*** Given records Section Begins ***

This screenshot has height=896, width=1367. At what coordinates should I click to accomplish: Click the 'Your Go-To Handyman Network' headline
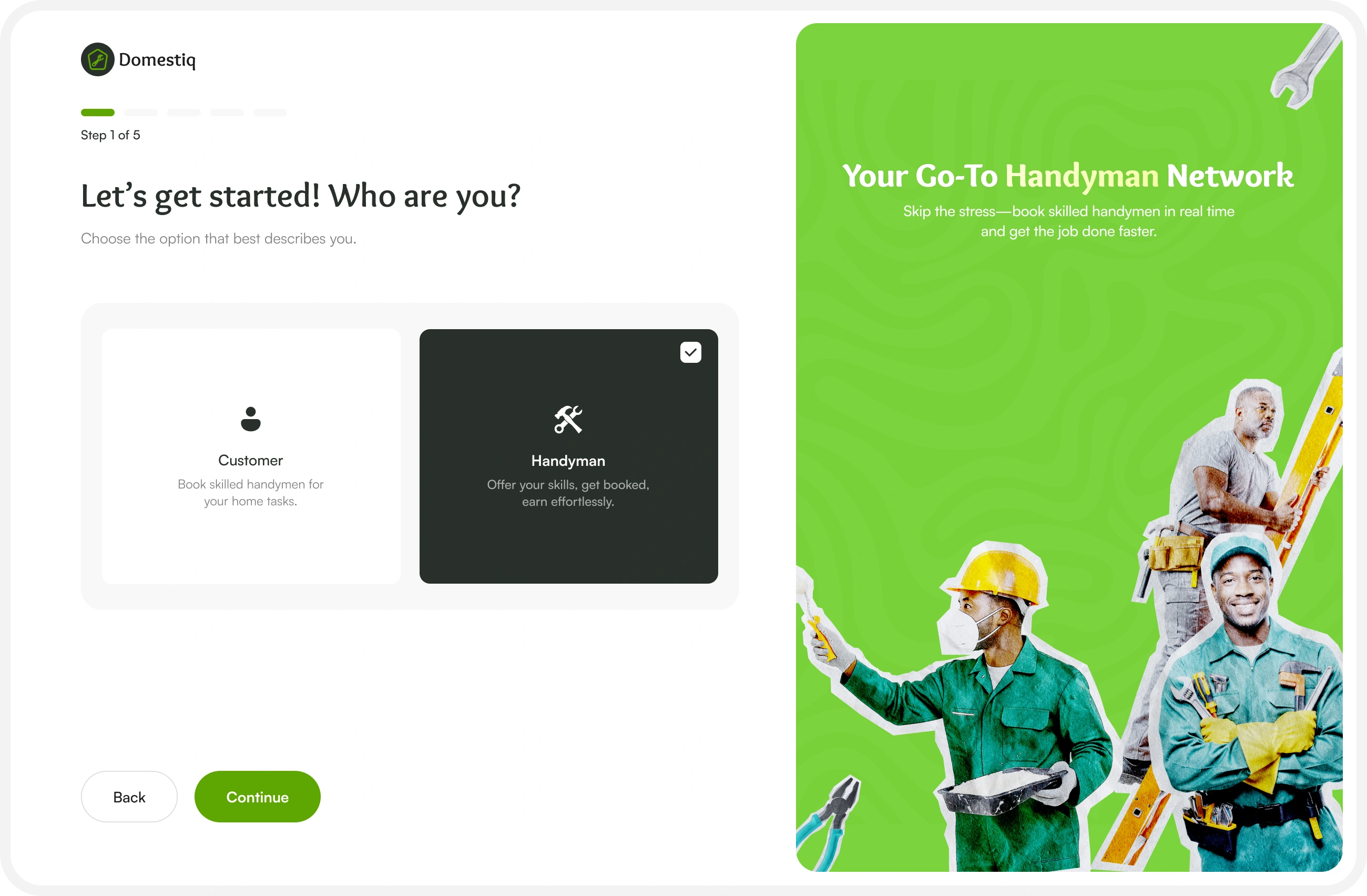[1068, 175]
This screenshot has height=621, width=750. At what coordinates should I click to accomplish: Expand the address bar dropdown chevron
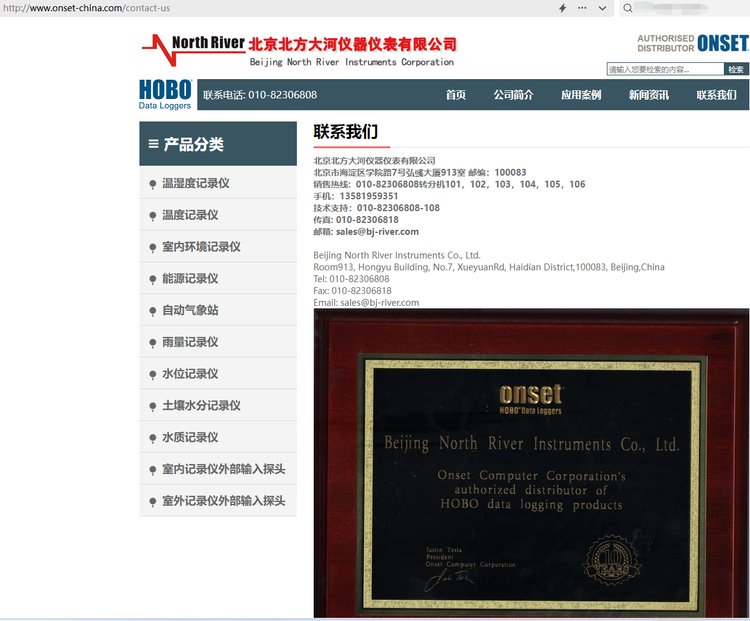(x=602, y=8)
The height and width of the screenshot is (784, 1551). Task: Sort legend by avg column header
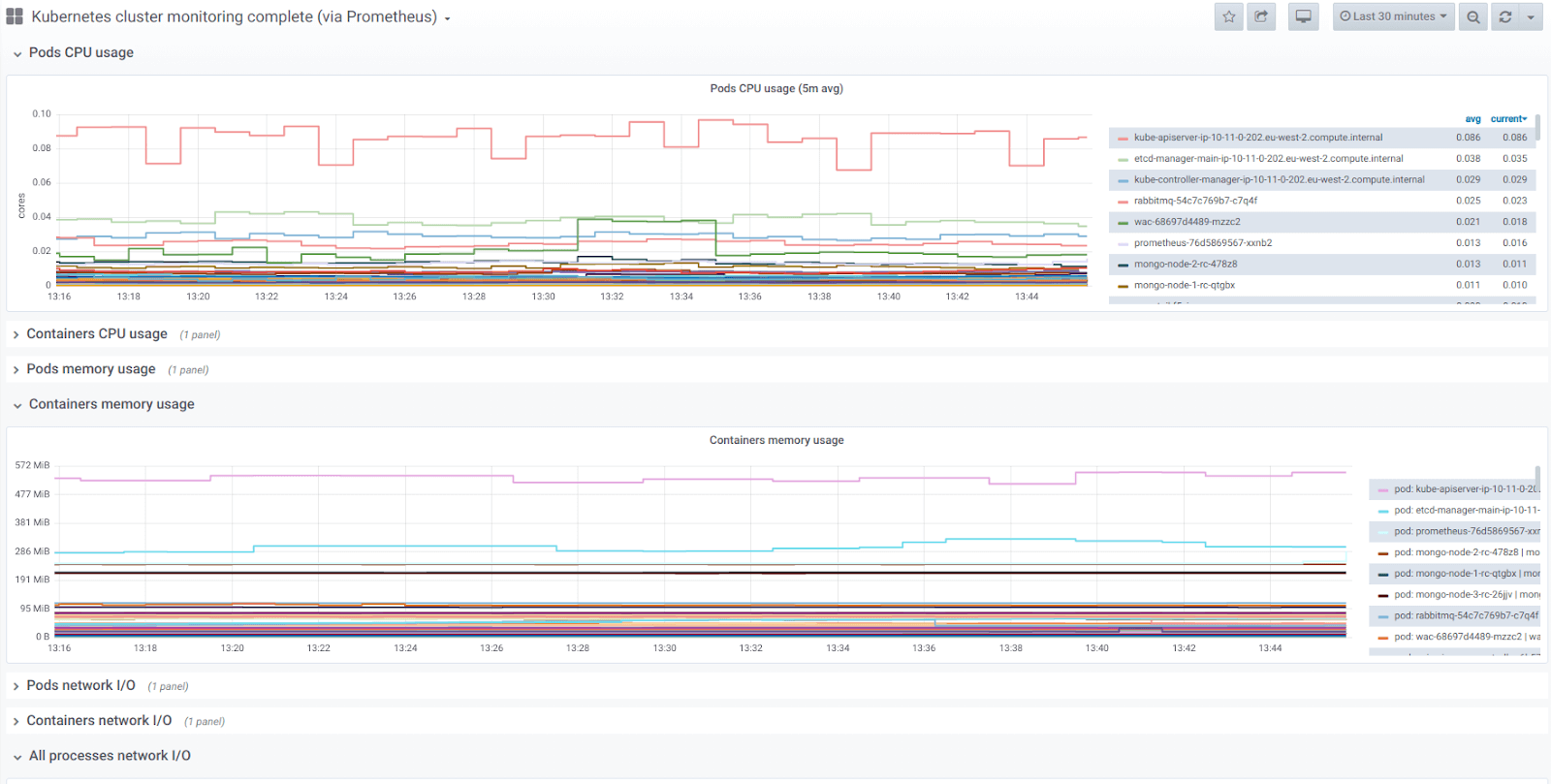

*** Given records Section Ends ***

Task prompt:
Since the pictures don't belong in the copy, copy only the rest of the entries above exactly.

Solution:
This screenshot has height=896, width=1367. At what coordinates should I click to accomplish: Click the 'Your Go-To Handyman Network' headline
[1068, 175]
This screenshot has height=621, width=750. At what coordinates should I click to accomplish: Expand the address bar dropdown chevron
(x=602, y=8)
The height and width of the screenshot is (784, 1551). Task: Sort legend by avg column header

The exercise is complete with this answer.